22 Het blinde, of gebrokene, of verlamde, of wratte, of droge schurftheid, of etterige schurftheid hebbende, deze zult gij den HEERE niet offeren, en daarvan zult gij den HEERE geen vuuroffer op het altaar geven.
Eziyiziphofu, kumbe ezephukileyo, kumbe eziyizilima, kumbe ezilensumpa, kumbe eziloqweqwe, kumbe ezilamathumba, linganikeli lezi eNkosini, futhi linganikeli kulezi umnikelo owenziwe ngomlilo eNkosini phezu kwelathi.

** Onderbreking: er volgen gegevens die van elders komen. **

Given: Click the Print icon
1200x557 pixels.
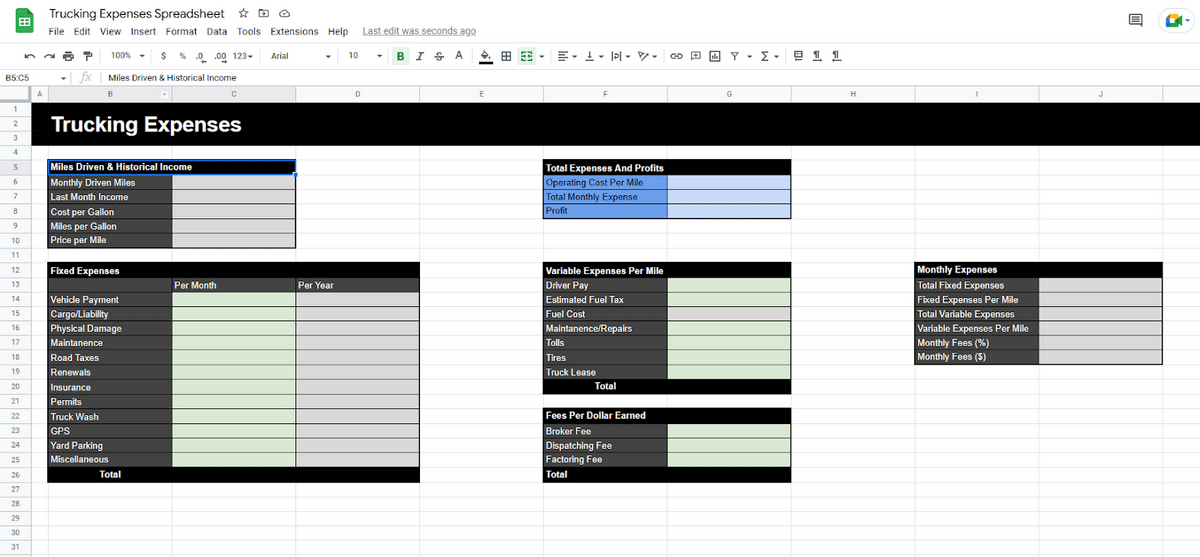Looking at the screenshot, I should 68,56.
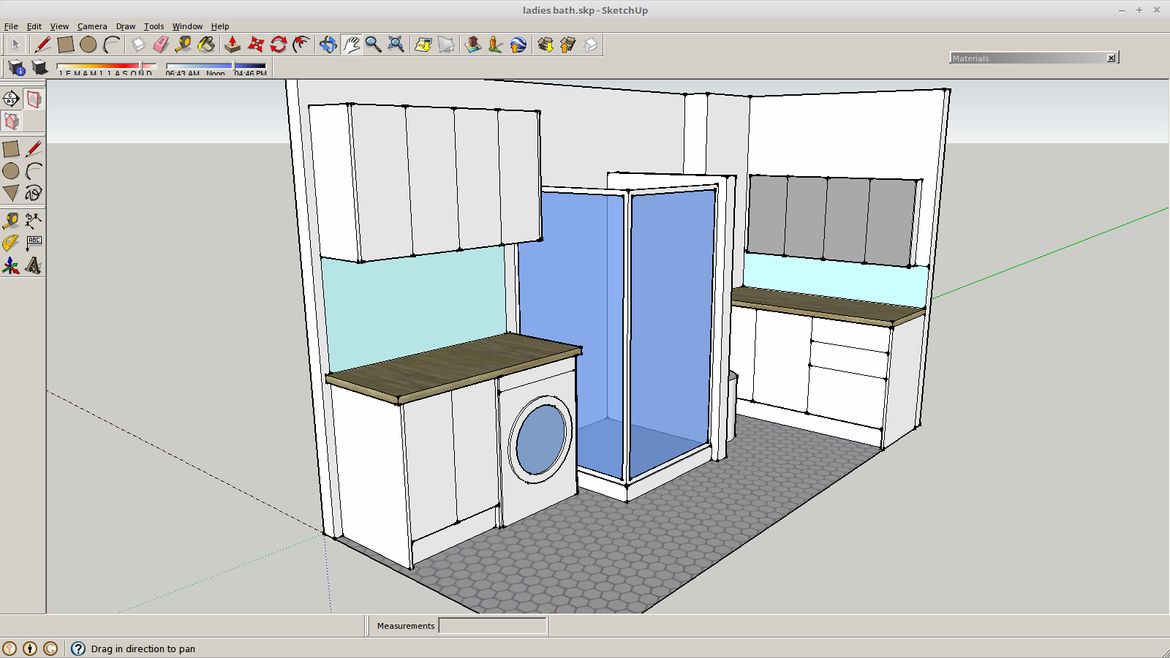
Task: Choose the Orbit camera tool
Action: pos(328,44)
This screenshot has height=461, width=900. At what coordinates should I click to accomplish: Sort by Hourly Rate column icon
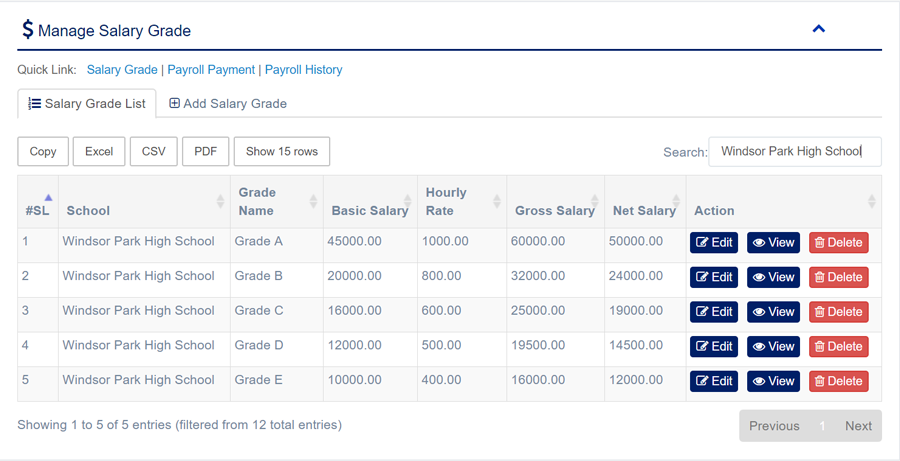[496, 202]
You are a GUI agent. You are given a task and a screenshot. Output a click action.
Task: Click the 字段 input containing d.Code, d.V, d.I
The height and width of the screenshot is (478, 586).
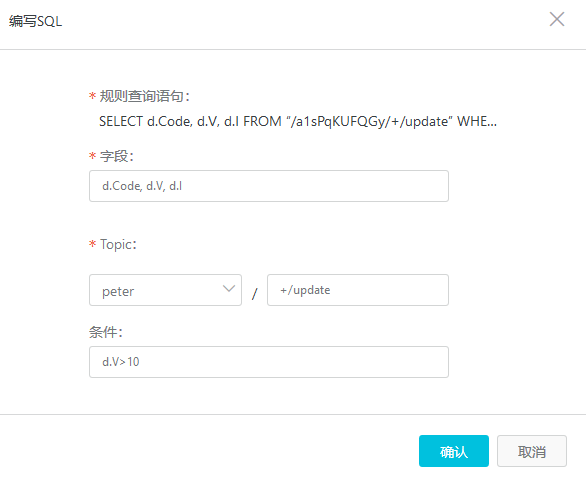269,186
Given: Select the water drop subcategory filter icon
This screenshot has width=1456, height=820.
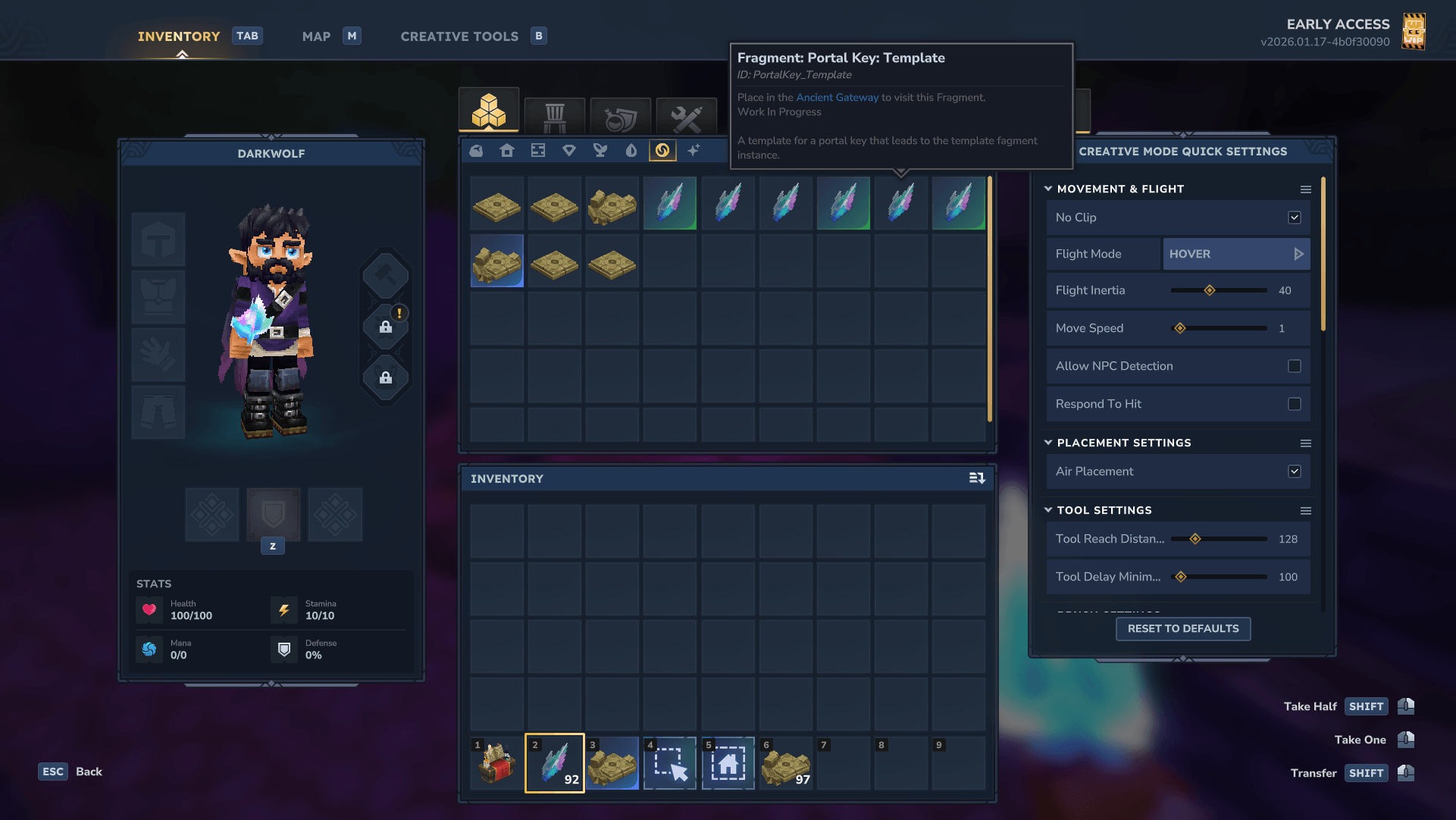Looking at the screenshot, I should 631,150.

23 Doch een os, of klein vee, te lang of te verkrompen in leden, die zult gij tot een vrijwillig offer bereiden; doch tot een gelofte zou het niet aangenaam zijn.
Kodwa inkunzi loba imvu elesitho eselulekileyo kumbe esidundubeleyo lingayinikela ibe ngumnikelo wesihle; kodwa kayiyikwemukeleka ukuba ngeyesithembiso.
24 Het gedrukte, of gestotene, of gescheurde, of gesnedene, zult gij den HEERE niet offeren; dat zult gij in uw land niet doen.
Njalo linganikeli eNkosini okuhluzukileyo kumbe okugxotshiweyo loba okudatshuliweyo loba okuqunyiweyo; lingakwenzi elizweni lakini.
25 Gij zult ook uit de hand des vreemden van al deze dingen uw God geen spijs offeren; want hun verdorvenheid is in hen, in dezelve is gebrek, zij zouden niet aangenaam zijn voor u.
Ngokuvela esandleni sowemzini linganikeli isinkwa sikaNkulunkulu wenu okuvela kuzo zonke lezi; ngoba ukonakala kwazo kukuzo, isici sikuzo, kaziyikwemukeleka kini.
26 Wijders sprak de HEERE tot Mozes, zeggende:
INkosi yasikhuluma kuMozisi isithi:
27 Wanneer een os, of lam, of geit zal geboren zijn, zo zal die zeven dagen onder zijn moeder zijn; daarna, van den achtsten dag en daarover, zal hij aangenaam zijn tot offerande des vuuroffers den HEERE.
Nxa kuzalwa inkunzi loba imvu loba imbuzi, izakuba ngaphansi kukanina insuku eziyisikhombisa. Njalo kusukela kusuku lwesificaminwembili njalo kusiya phambili izakwemukeleka ibe ngumnikelo, umnikelo owenzelwe iNkosi ngomlilo.
28 Gij zult ook een os, of klein vee, hem en zijn jong, op een dag niet slachten.
Kodwa inkomokazi loba imvukazi lingayihlabi lomntwana wayo ngasuku lunye.
29 En als gij een lofoffer den HEERE zult slachten, naar uw wil zult gij het slachten.
Njalo nxa lihlabela iNkosi umhlatshelo wokubonga, lizawuhlaba ukuze lemukeleke.
30 Het zal op denzelfden dag gegeten worden; gij zult daarvan niet overlaten tot op den morgen; Ik ben de HEERE!
Uzadliwa ngalolosuku, lingatshiyi okwawo kuze kube sekuseni. NgiyiNkosi.
31 Daarom zult gij Mijn geboden houden, en dezelve doen; Ik ben de HEERE!
Ngakho gcinani imilayo yami, liyenze. NgiyiNkosi.
32 En gij zult Mijn heiligen Naam niet ontheiligen, opdat Ik in het midden der kinderen Israels geheiligd worde; Ik ben de HEERE, Die u heilige!
Njalo lingeyisi ibizo lami elingcwele, kodwa ngizangcweliswa phakathi kwabantwana bakoIsrayeli. NgiyiNkosi elingcwelisayo,
33 Die u uit Egypteland uitgevoerd heb, opdat Ik u tot een God zij; Ik ben de HEERE!
eyalikhupha elizweni leGibhithe ukuze ngibe nguNkulunkulu wenu. NgiyiNkosi.